The first time I saw autonomous vehicles transporting serious loads of raw materials and products was at Procter & Gamble's converting plant in Cape Girardeau, Missouri in 1977. That's forty-two years ago. The plant had a wire guide system buried in the floor, which carts followed. They had safety detection sensors and would simply stop if an unexpected obstruction was in the way. Otherwise they followed the wire, making stops where they had been programmed to make stops.

Our biggest problem with this system? The large slabs that made up the floor floated and the wire would break at the joints. All sorts of improvements were tried to correct this, I don't know what the final result was, as it was not solved by the time I left.

I have seen totally dark finished roll warehouses in recent years. No humans allowed inside. Rolls are moved via overhead cranes (there are two of them) with grippers that grab the vertical rolls. The rolls are presented in a vertical position and the bar code is read by sensors on the crane.
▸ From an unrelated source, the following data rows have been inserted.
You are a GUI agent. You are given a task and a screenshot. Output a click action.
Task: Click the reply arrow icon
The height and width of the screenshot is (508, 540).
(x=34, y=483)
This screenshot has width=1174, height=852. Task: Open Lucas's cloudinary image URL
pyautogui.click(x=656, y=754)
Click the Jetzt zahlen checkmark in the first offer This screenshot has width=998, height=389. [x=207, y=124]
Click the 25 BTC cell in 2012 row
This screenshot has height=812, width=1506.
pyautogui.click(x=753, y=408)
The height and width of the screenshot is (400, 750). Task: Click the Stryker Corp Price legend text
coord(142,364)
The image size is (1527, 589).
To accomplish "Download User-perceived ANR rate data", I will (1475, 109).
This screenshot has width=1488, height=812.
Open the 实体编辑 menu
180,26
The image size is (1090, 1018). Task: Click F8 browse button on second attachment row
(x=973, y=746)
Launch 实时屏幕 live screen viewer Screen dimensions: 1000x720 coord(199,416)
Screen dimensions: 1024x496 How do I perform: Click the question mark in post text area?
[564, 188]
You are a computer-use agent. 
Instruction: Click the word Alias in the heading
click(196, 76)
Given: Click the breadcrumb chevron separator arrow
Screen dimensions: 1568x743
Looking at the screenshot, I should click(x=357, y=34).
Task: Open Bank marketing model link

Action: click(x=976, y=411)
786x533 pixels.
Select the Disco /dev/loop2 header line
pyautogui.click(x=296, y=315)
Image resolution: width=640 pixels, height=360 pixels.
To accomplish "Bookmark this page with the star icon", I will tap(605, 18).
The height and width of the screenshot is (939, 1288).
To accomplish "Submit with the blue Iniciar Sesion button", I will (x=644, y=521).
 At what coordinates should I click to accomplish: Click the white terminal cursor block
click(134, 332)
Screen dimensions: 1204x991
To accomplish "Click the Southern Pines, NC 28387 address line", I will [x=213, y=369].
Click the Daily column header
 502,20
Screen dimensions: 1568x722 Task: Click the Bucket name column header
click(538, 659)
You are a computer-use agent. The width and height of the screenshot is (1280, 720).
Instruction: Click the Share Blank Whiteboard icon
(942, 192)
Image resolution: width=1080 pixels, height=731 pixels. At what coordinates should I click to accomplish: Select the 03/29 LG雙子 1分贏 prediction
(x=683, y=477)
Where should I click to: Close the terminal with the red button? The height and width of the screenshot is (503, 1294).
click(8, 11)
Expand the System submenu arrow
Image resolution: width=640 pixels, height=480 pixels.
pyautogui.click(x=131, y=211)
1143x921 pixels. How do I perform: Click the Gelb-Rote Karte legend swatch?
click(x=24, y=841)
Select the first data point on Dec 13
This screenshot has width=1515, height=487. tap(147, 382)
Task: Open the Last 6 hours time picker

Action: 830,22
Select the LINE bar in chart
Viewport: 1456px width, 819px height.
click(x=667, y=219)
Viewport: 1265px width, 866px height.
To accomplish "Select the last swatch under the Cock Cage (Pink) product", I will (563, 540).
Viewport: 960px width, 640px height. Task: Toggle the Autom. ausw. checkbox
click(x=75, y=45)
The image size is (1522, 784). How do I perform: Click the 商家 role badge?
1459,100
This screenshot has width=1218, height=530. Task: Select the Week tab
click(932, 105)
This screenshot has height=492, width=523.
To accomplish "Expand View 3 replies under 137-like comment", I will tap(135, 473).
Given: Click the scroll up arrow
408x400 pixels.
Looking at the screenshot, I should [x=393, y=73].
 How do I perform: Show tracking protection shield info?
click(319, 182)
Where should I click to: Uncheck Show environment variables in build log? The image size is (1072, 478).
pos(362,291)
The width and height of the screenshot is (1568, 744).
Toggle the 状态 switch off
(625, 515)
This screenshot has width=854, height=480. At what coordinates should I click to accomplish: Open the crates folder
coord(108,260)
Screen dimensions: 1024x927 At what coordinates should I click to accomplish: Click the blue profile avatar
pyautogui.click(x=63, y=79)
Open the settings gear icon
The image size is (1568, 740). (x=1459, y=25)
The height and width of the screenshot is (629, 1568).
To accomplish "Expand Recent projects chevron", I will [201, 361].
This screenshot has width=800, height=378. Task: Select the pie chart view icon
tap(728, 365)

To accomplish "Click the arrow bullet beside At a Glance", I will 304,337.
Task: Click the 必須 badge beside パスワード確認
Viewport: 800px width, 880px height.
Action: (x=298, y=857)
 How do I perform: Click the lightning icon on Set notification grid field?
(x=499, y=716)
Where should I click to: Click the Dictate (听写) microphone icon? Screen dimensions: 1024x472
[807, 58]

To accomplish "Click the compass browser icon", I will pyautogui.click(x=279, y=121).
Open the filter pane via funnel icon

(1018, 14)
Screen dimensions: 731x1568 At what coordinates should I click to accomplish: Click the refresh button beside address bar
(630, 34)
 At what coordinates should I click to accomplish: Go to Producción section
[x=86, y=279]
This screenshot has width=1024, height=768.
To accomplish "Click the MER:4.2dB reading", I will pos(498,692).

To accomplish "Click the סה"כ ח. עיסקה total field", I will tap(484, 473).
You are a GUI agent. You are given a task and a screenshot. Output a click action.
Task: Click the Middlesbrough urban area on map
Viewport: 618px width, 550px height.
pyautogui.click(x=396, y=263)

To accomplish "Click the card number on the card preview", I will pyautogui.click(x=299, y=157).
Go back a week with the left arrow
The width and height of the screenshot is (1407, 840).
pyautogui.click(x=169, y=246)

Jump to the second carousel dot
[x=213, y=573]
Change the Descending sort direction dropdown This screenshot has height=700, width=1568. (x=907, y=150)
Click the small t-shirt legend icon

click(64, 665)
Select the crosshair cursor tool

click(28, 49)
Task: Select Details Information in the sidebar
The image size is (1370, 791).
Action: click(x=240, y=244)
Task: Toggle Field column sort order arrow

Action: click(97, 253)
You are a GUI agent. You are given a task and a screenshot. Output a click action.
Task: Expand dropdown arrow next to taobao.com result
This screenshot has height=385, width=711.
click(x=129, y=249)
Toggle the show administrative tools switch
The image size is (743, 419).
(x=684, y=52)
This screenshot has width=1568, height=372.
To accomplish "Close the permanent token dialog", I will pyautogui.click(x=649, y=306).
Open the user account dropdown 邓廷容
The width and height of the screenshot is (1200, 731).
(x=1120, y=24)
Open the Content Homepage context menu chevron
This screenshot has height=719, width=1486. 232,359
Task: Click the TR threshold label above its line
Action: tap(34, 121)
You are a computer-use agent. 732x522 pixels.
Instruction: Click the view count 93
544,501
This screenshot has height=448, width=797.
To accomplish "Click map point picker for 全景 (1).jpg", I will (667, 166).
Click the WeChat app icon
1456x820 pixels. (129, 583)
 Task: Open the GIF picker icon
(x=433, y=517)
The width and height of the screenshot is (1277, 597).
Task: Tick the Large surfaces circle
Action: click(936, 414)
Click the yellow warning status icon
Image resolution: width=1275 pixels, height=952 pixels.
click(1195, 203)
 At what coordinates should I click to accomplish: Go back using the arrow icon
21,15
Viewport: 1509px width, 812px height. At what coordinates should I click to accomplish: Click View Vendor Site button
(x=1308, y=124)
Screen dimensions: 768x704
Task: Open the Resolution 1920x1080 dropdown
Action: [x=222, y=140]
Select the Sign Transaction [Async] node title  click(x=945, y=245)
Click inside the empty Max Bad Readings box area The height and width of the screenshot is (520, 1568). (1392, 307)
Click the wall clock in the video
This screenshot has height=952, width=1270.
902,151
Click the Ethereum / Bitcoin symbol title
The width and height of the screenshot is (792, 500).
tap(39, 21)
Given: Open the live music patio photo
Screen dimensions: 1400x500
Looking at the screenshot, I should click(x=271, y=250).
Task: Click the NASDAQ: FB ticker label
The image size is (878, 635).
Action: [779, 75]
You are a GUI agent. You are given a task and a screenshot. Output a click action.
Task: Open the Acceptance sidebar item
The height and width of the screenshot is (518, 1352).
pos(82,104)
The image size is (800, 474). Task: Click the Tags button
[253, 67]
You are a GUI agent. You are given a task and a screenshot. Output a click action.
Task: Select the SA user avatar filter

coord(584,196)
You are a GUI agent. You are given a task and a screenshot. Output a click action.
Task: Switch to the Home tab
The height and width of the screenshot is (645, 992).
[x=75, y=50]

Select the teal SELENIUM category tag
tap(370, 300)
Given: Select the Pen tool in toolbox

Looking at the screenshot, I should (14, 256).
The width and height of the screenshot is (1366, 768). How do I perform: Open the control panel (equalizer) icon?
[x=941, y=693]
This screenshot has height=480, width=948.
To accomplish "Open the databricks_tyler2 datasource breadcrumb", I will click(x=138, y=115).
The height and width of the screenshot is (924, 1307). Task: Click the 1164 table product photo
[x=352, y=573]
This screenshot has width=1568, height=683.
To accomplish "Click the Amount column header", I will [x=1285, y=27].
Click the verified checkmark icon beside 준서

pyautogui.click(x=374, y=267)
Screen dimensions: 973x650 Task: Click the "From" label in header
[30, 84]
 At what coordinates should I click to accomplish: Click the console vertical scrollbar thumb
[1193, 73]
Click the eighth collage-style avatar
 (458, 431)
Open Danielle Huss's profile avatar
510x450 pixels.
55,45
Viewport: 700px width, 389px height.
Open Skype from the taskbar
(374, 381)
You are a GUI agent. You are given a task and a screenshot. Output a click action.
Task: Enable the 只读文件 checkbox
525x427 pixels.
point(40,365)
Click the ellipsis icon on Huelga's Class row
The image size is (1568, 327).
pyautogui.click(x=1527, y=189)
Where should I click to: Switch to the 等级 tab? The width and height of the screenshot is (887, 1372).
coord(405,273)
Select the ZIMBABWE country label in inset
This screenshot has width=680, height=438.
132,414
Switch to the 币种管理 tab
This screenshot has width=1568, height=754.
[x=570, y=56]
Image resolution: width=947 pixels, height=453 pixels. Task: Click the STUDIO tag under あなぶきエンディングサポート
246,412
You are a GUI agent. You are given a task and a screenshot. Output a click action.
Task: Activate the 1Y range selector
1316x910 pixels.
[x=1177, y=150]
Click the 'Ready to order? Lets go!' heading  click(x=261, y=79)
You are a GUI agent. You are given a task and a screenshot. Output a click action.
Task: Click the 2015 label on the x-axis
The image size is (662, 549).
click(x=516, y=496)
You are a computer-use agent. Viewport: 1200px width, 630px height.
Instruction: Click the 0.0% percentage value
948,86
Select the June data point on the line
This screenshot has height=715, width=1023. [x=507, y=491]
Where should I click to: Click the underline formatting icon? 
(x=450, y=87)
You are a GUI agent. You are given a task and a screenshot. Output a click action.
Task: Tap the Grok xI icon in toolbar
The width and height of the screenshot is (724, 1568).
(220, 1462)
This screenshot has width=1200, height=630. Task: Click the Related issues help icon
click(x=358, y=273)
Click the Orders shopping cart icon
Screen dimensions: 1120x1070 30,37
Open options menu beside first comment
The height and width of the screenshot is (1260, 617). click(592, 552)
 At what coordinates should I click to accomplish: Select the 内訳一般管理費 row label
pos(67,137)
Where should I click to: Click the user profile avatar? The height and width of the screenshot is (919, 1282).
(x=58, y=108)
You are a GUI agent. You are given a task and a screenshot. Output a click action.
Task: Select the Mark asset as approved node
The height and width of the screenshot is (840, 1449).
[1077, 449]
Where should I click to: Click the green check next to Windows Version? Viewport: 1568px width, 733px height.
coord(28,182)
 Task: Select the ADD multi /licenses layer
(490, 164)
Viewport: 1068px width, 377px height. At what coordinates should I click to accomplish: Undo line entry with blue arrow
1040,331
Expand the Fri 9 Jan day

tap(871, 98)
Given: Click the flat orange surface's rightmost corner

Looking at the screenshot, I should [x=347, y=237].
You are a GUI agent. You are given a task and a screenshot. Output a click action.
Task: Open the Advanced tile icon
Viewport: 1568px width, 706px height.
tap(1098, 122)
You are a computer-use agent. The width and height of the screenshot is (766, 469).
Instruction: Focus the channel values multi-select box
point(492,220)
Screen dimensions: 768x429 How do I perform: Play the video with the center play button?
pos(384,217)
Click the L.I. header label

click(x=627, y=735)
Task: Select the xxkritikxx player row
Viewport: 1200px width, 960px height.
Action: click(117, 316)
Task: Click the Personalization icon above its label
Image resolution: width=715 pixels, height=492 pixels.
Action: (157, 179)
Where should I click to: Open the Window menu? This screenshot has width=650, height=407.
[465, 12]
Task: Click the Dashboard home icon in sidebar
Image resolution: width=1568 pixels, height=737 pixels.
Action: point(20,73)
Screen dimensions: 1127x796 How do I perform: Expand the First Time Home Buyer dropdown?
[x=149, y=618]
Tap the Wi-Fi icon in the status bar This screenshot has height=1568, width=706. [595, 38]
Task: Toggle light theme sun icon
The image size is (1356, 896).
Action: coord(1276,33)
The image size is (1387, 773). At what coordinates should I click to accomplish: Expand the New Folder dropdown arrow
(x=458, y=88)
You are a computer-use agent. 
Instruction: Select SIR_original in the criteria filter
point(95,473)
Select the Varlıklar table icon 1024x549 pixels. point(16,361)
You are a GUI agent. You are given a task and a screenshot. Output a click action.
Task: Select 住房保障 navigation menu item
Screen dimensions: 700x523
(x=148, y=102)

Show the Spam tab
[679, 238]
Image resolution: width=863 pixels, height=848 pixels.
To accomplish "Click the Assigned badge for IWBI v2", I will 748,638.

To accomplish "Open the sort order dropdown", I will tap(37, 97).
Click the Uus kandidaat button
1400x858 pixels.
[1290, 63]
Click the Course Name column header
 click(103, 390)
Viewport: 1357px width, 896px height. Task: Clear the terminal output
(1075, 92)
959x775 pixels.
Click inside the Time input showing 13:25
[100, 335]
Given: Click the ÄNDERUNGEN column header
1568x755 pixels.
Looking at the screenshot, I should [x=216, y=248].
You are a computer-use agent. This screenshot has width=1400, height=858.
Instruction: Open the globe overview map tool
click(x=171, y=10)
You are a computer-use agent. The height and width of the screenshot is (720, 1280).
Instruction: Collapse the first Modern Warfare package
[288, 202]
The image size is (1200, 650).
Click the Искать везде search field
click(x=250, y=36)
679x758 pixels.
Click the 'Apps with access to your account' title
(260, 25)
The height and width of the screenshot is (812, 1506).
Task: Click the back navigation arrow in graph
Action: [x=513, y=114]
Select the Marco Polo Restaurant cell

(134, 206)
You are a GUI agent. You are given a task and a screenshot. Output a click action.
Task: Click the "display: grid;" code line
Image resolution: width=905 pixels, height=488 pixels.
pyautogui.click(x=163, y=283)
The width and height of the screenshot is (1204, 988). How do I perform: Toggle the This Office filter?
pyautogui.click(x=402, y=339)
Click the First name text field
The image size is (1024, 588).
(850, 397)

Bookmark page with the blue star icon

The cranes place the rolls and the computer remembers where they are. The only activity involving human-driven clamp trucks is picking up the roll as presented on a conveyor outside the warehouse, turning around, and loading it onto the over-the-road-truck.

In another facility, the rolls are placed on a belt, the bar code read, and then the rolls are either moved toward the warehouse side (where they are picked up by a regular clamp truck) or sent the opposite direction where they travel about fifty feet to a box plant (talk about low transportation costs!). I suspect those clamp trucks will be eliminated soon.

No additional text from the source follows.